Instructions to follow. Give an exact copy of the data that follows.

Saved data entries.
○ ○ ○ ○ ○ ○ ○
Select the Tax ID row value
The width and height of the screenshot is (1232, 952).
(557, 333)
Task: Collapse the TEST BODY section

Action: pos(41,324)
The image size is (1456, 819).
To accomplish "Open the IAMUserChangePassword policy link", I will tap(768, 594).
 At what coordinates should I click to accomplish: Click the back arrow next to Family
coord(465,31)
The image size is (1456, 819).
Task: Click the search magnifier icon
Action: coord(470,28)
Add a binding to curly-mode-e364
○ ○ ○ ○ ○ ○ ○
Solution below.
Select the Tax ID row value
The width and height of the screenshot is (1232, 952).
(557, 333)
Task: Collapse the TEST BODY section

Action: pos(41,324)
The image size is (1456, 819).
To accomplish "Open the IAMUserChangePassword policy link", I will tap(768, 594).
 At what coordinates should I click to accomplish: Click the back arrow next to Family
coord(465,31)
The image size is (1456, 819).
Task: Click the search magnifier icon
Action: coord(470,28)
Add a binding to curly-mode-e364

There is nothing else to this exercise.